--- Data shown ---

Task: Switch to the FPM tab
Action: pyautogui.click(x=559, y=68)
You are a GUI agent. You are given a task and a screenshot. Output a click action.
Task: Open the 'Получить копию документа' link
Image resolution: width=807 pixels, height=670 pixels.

---
--- Data shown ---

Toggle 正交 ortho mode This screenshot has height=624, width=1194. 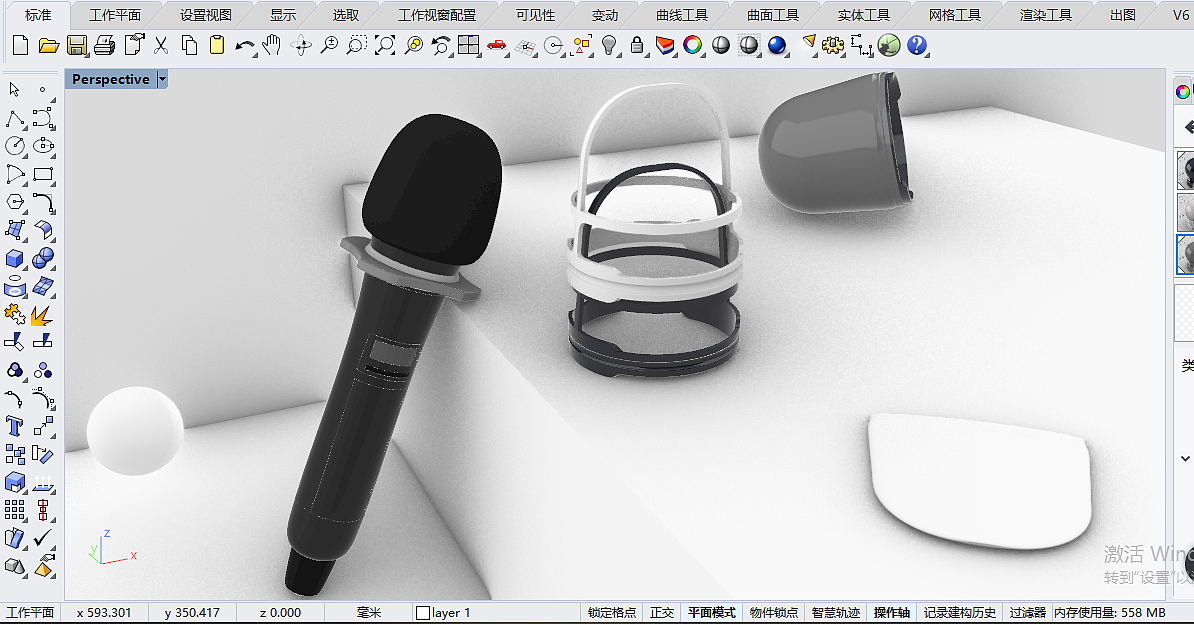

---

◆ Exercise directions: Your answer should consist only of the lines above between the line holding "You are a GUI" and the line holding "Image resolution: width=807", inclusive, each transcribed exactly.

◆ Exercise answer:
You are a GUI agent. You are given a task and a screenshot. Output a click action.
Task: Open the 'Получить копию документа' link
Image resolution: width=807 pixels, height=670 pixels.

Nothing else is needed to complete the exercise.